> [EXTRAIT DU DOCUMENT]:
Jalal Abukhater 20/Février/2019
Voici ce qu’un habitant palestinien de Cisjordanie doit franchir chaque fois qu’il tente de quitter son domicile.

Sous un état de siège débilitant depuis plus de dix ans, Gaza a été déclarée à juste titre la plus grande prison à ciel ouvert dans le monde. Mais il existe une autre prison similaire en Palestine qui est moins évidente car elle est soumise à un autre type de siège, non déclaré et indirect : la Cisjordanie. Chaque Palestinien qui y réside et qui possède des papiers d’identité palestiniens officiels est prisonnier à son domicile.
La liberté de circulation est inexistante pour la vaste majorité de la population en raison d’une multitude de règlements israéliens visant à la limiter au strict minimum. La situation est certes choquante mais semble être en grande partie ignorée par le reste du monde, en particulier par nos voisins israéliens.
Le mouvement et la vie en Cisjordanie sont régis par les caprices de l’appareil répressif israélien, qui a mis en place des centaines de points de contrôle, de barrières, de barrages volants, de routes interdites et séparées et bien sûr, le mur de séparation de 700 km, comme l’appellent les Israéliens ou Mur d’Apartheid, comme nous l’appelons.
Alors, qu’en est-il pour un Palestinien qui tente d’aller où que ce soit en Cisjordanie ?
Quelques chiffres
Selon l’organisation israélienne de défense des droits de l’homme, B’Tselem, il existait en janvier 2017, 59 points de contrôle permanents en Cisjordanie et 39 à la périphérie pour contrôler le mouvement des personnes entrant et sortant de la Cisjordanie.
Ensuite, il y a les « points de contrôle volants », que l’armée israélienne installe temporairement sur une route palestinienne donnée. Selon le Bureau de la coordination des affaires humanitaires des Nations Unies (UNOCHA), il y a eu 4924 points de contrôle volant sur les routes de la Cisjordanie rien qu’entre janvier 2017 et juillet 2018.

Enregistrements de localisation de mots et d’éléments:
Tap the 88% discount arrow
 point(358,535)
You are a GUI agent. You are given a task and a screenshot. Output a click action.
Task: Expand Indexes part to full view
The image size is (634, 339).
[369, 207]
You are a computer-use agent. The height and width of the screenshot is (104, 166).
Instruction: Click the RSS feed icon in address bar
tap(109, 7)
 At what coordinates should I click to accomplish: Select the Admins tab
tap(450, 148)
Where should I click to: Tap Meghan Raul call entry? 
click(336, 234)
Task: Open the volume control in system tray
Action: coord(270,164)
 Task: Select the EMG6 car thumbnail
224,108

* * *

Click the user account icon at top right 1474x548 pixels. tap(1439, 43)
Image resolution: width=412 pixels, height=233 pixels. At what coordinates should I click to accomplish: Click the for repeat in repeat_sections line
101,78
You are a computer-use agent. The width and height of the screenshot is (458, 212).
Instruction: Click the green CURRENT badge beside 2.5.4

> [CONSIGNE A]: D’après l’extrait du document, combien de points de contrôle permanents B’Tselem dénombrait-elle en Cisjordanie en janvier 2017 ?
> [CONSIGNE B]: Indiquez si chacune de ces affirmations concorde avec l’extrait du document, en citant les mots qui tranchent : (i) le mur de séparation mesure 700 km ; (ii) l’UNOCHA a compté 39 points de contrôle volants entre janvier 2017 et juillet 2018 ; (iii) l’armée israélienne installe les points de contrôle volants de façon permanente.
Les lignes enregistrées n’interviennent en rien ici.

> [RÉPONSE A]: 59 points de contrôle permanents.

> [RÉPONSE B]:
(i) Oui : « le mur de séparation de 700 km ».
(ii) Non : « il y a eu 4924 points de contrôle volant sur les routes de la Cisjordanie rien qu’entre janvier 2017 et juillet 2018 ».
(iii) Non : « que l’armée israélienne installe temporairement sur une route palestinienne donnée ».